*Problem:* Which lines run from the one containing "You are a computer-use agent. The image size is (367, 206)." to the end of the listing? Copy them out exactly, leaving out the rest.

#####

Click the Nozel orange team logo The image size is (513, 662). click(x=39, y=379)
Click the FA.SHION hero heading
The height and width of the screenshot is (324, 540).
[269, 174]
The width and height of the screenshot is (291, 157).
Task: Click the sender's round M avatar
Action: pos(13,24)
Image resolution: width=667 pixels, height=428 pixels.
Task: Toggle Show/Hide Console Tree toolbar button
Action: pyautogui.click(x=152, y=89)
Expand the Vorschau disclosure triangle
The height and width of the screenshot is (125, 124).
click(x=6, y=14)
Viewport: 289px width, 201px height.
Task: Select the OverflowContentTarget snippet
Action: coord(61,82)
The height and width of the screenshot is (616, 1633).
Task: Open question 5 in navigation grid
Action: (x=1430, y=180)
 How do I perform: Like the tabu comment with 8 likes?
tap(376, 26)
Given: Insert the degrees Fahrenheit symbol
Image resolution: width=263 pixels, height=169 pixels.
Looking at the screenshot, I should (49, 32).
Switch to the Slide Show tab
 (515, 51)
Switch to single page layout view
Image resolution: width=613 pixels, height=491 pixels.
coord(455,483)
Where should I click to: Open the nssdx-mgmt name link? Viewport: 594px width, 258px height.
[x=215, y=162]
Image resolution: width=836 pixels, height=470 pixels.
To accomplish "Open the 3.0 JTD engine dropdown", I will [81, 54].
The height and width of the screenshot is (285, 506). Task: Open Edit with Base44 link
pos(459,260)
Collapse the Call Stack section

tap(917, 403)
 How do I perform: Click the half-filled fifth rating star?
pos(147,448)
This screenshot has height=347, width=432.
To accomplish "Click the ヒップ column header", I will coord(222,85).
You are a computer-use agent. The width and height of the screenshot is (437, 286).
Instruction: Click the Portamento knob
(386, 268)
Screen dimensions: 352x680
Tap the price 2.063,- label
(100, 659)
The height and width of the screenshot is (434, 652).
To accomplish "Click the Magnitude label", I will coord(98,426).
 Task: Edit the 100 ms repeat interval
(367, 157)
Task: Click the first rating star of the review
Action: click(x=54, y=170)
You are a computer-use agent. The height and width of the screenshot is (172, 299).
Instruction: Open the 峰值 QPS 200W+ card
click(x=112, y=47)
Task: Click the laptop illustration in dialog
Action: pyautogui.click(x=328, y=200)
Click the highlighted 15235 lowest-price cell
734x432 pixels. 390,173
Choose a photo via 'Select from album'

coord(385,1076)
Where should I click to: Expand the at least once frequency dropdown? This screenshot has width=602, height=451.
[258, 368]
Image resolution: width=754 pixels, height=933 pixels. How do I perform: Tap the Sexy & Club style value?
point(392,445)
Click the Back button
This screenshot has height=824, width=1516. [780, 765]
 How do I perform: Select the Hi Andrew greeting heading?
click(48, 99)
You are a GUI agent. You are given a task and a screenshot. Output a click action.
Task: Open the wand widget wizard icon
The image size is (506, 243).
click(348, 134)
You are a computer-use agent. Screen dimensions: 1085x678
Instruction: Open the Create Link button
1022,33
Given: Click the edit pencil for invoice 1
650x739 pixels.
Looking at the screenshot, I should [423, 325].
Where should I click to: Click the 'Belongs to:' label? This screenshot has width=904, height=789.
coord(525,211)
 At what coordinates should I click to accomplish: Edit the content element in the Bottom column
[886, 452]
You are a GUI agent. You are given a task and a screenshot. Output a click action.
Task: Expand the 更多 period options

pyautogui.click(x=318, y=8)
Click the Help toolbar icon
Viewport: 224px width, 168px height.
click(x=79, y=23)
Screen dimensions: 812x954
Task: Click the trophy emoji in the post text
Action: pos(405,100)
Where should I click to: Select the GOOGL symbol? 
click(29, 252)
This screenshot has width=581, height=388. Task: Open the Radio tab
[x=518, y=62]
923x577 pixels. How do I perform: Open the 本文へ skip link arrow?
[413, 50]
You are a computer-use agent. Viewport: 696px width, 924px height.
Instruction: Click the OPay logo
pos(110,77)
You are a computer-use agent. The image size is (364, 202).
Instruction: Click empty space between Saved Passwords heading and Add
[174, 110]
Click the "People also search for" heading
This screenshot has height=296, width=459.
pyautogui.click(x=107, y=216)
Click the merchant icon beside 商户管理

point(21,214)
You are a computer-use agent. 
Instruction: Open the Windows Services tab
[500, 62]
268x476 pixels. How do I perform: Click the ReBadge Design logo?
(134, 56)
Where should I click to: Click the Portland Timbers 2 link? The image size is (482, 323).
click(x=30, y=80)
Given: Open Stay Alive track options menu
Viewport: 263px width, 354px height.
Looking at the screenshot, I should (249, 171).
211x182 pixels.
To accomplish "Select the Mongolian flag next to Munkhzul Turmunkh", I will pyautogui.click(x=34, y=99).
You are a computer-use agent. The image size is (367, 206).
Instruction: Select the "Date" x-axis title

#####

*Solved problem:*
You are a computer-use agent. The image size is (367, 206).
Instruction: Select the "Date" x-axis title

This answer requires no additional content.